白藜芦醇对糖尿病肾病小鼠肾脏氧化应激及肾组织Nrf2通路蛋白表达的影响

高丝娜，李英，迟雁青，刘翠红，曹义甫

(1石家庄市第三医院，石家庄050000；2河北医科大学第三医院)

糖尿病肾病(DN)是糖尿病常见的微血管并发症。近年来，DN的发病率呈逐年上升的趋势，已成为终末期肾衰竭的主要原因之一。因此，明确DN的发病机制及有效的防治措施是当前备受关注的研究热点。大量研究表明，氧化应激是DN的主要病理生理机制。核转录因子(NF)E2相关因子2(Nrf2)是细胞氧化应激反应中的关键因子，是细胞抗氧化还原的中枢调节者，Nrf2通过与抗氧化反应元件(ARE)相互作用，即Nrf2/ARE通路在细胞的防御保护中发挥重要作用[1]。血红素氧合酶1(HO-1)是受Nrf2调节的比较重要的一种抗氧化酶。白藜芦醇是一种多酚类植物抗毒素，近年研究表明，白藜芦醇可能通过抑制氧化应激发挥对DN的保护作用。2018年，本研究旨在研究白藜芦醇是否通过激活Nrf2通路来抑制DN的氧化应激损伤，我们观察了白藜芦醇对DN小鼠肾脏氧化应激反应及Nrf2通路蛋白表达的影响，探讨白藜芦醇对DN小鼠肾脏的保护作用及机制。

1 材料与方法

1.1 动物与试剂 雄性CD-1小鼠100只，体质量20～25 g，购自北京维通利华实验动物技术有限公司。链脲佐菌素(STZ)购自Sigma公司(S0130)；白藜芦醇购自Sigma公司；兔抗Nrf2多克隆抗体及兔抗HO-1多克隆抗体购自Abcam公司；Bradford蛋白浓度测定试剂盒购自上海索莱宝生物科技有限公司；丙二醛(MDA)测定试剂盒购自南京建成生物工程有限公司；总超氧化物歧化酶(T-SOD)测定试剂盒购自南京建成生物工程有限公司；免疫组化染色试剂盒购自北京中杉金桥生物技术有限公司。

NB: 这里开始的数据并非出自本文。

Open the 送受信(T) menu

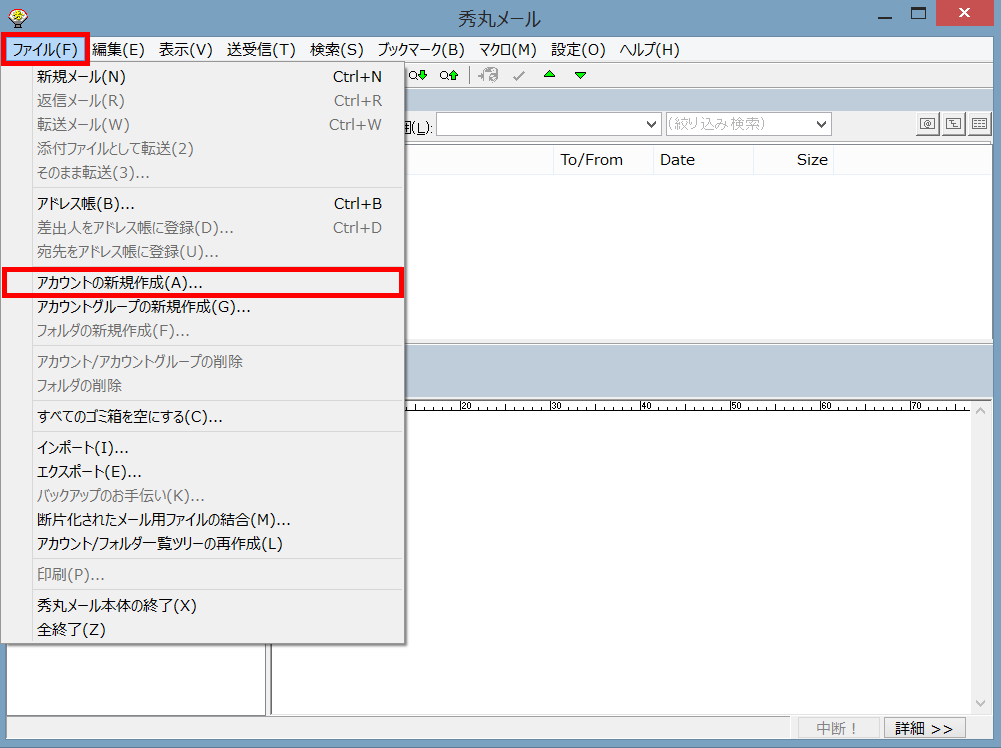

1.2 动物分组及DN模型制备 采用单肾切除后STZ干预制备DN模型。将小鼠采用6%水合氯醛(0.6 mL/100 g)腹腔麻醉后行右肾切除术，2周后切口完全愈合。将小鼠随机分为正常对照组、白藜芦醇对照组、模型组、白藜芦醇治疗组4组，每组10只。模型组及白藜芦醇治疗组小鼠按140 mg/kg腹腔注射STZ(溶于0.1 mol枸橼酸缓冲液中，pH为4.5)，72 h后尾尖取血测定血糖，以血糖≥16.7 mmol/L作为糖尿病模型成功的标志。正常对照组与白藜芦醇对照组注射等体积的枸橼酸缓冲液。

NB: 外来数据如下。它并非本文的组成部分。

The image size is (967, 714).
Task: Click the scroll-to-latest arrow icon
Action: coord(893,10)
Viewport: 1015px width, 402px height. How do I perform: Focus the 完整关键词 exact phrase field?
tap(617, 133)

1.3 干预方法 DN造模成功后，将白藜芦醇溶于0.5%羧甲基纤维素制成混悬液，白藜芦醇对照组与白藜芦醇治疗组给予白藜芦醇5 mg/(kg·d)灌胃，正常对照组与模型组给予相同体积的羧甲基纤维素溶液灌胃，共干预8周。实验期间动物自由进食、饮水，不使用胰岛素及其他降糖药物。

1.4 肾功能相关指标检测 造模成功后第8周，各组取6只小鼠，收集24 h尿液。股动脉取血，分离血清，用Olympus AU5400型自动生化分析仪检测肾功能相关指标，包括24 h尿蛋白定量(UP)、血肌酐(Scr)、尿素氮(BUN)。

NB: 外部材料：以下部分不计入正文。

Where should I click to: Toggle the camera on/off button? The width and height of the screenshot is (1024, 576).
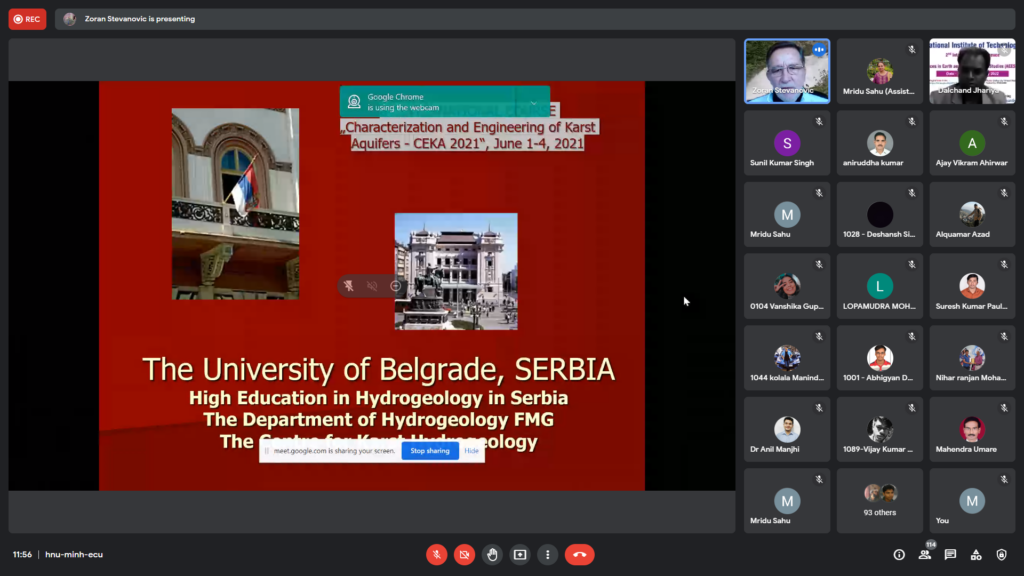click(x=464, y=554)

1.5 肾组织氧化应激指标检测 取10%肾皮质匀浆100 μL，根据试剂说明书，采用考马斯亮蓝法进行蛋白定量，硫代巴比妥酸法测定MDA含量。取1%肾组织匀浆30 μL，采用黄嘌呤氧化酶法测定T-SOD活性。

1.6 肾组织Nrf2、HO-1蛋白表达检测

1.6.1 免疫组化染色法检测 切取肾脏，取部分肾组织置于4%多聚甲醛固定，切片厚4 μm，常规脱蜡至水，高压修复，用SP三步法。一抗为兔抗Nrf2多克隆抗体(1∶200稀释)，兔抗HO-1多克隆抗体(1∶100稀释)，用PBS代替一抗作为阴性对照。DAB显色，显微镜下观察并拍摄图像。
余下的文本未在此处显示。